**TASK MATERIAL**
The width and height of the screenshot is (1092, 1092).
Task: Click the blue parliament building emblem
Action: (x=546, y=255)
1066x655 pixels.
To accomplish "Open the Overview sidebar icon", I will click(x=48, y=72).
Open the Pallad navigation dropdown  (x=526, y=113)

---

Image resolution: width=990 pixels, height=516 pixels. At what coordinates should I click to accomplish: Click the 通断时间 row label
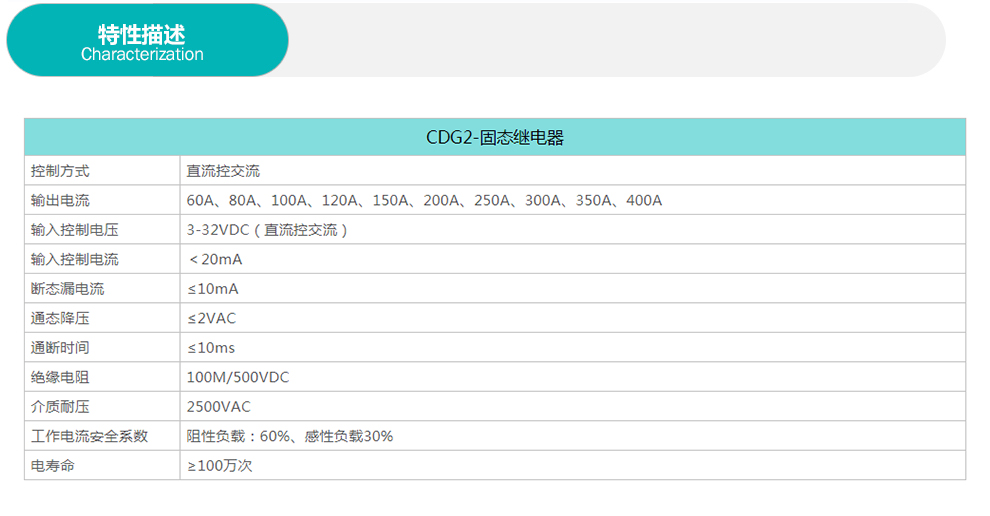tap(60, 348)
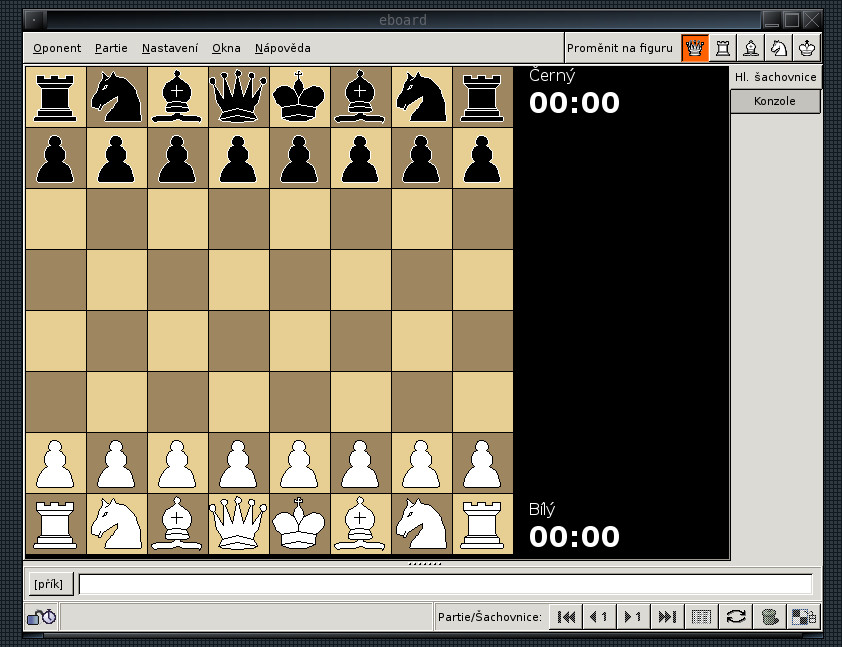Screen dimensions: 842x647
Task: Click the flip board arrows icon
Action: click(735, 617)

**EXERCISE DIRECTIONS**
Reproduce the entries above exactly, but only the lines between the line holding "1066x655 pixels." and the line holding "Open the Pallad", inclusive.

**FINAL ANSWER**
1066x655 pixels.
To accomplish "Open the Overview sidebar icon", I will click(x=48, y=72).
Open the Pallad navigation dropdown  (x=526, y=113)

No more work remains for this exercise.